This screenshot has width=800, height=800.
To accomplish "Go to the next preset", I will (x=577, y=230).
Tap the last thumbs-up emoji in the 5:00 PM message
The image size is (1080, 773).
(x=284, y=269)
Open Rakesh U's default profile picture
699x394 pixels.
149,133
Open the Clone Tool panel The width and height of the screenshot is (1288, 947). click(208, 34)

***

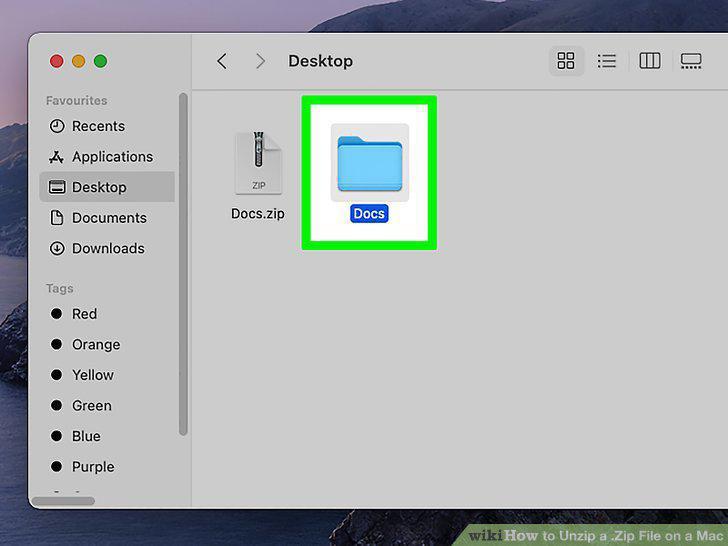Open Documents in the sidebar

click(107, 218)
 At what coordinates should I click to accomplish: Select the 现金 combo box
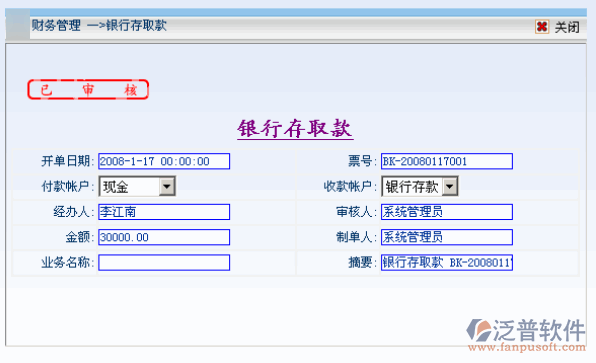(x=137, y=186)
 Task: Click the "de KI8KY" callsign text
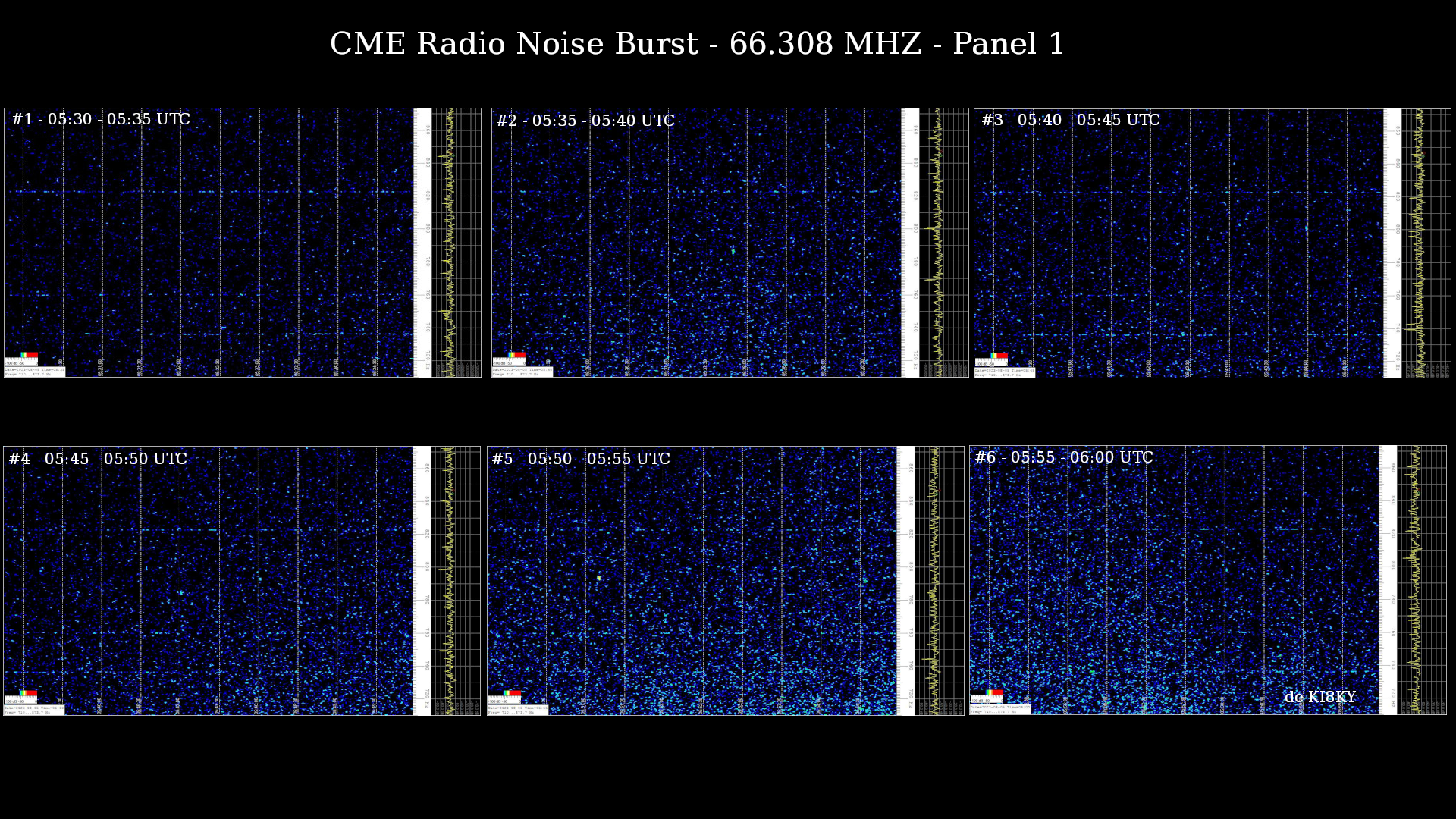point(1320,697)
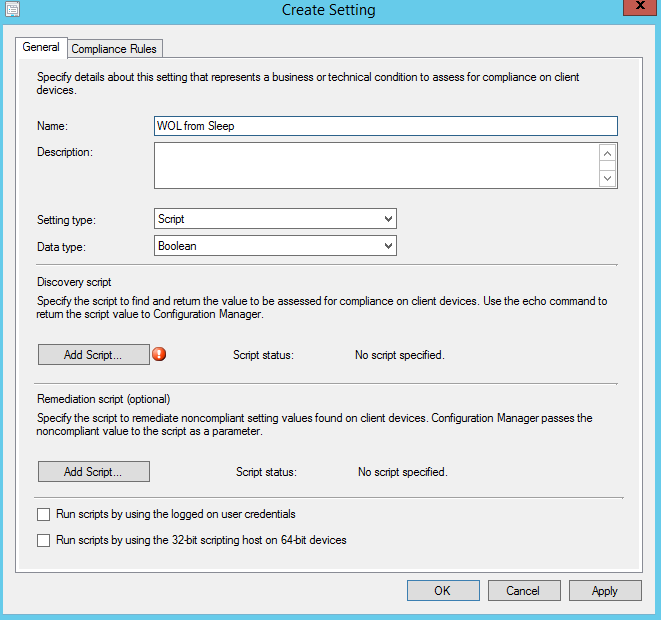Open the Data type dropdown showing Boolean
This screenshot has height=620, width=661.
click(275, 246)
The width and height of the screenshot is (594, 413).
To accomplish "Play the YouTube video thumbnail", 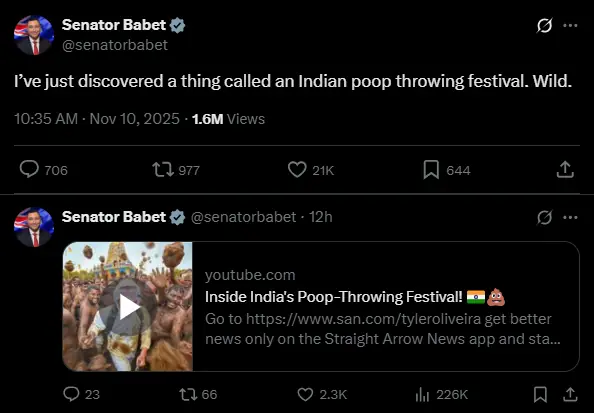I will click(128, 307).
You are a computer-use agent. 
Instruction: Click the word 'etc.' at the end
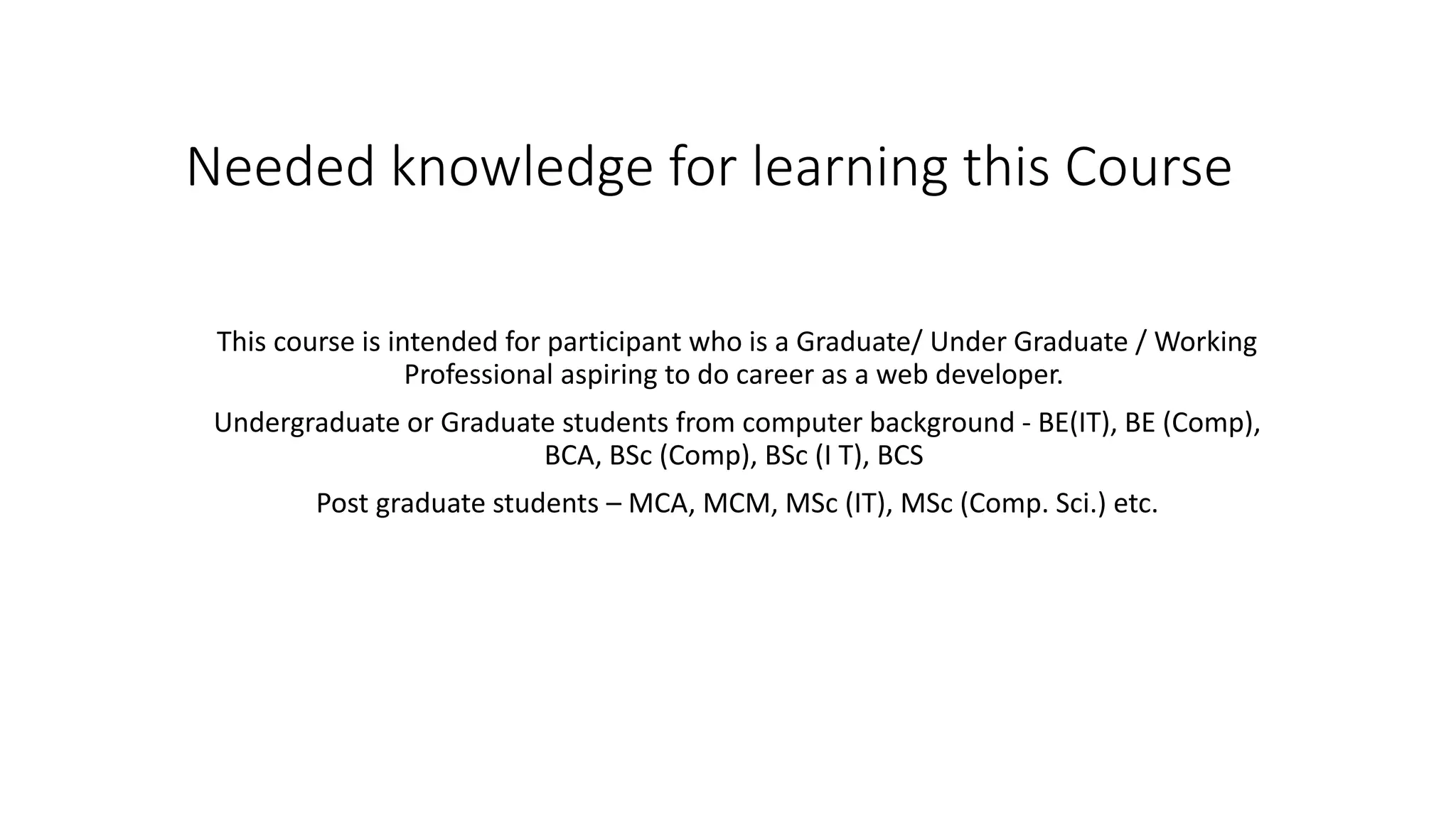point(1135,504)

***

WHAT YOU HAVE TO DO: What is asked for is an exact copy of the lines above from the one containing "This screenshot has width=800, height=800." through the one containing "Open the Clone", and only those.

ANSWER SPACE:
This screenshot has width=800, height=800.
To accomplish "Go to the next preset", I will (x=577, y=230).
Tap the last thumbs-up emoji in the 5:00 PM message
The image size is (1080, 773).
(x=284, y=269)
Open Rakesh U's default profile picture
699x394 pixels.
149,133
Open the Clone Tool panel The width and height of the screenshot is (1288, 947). click(208, 34)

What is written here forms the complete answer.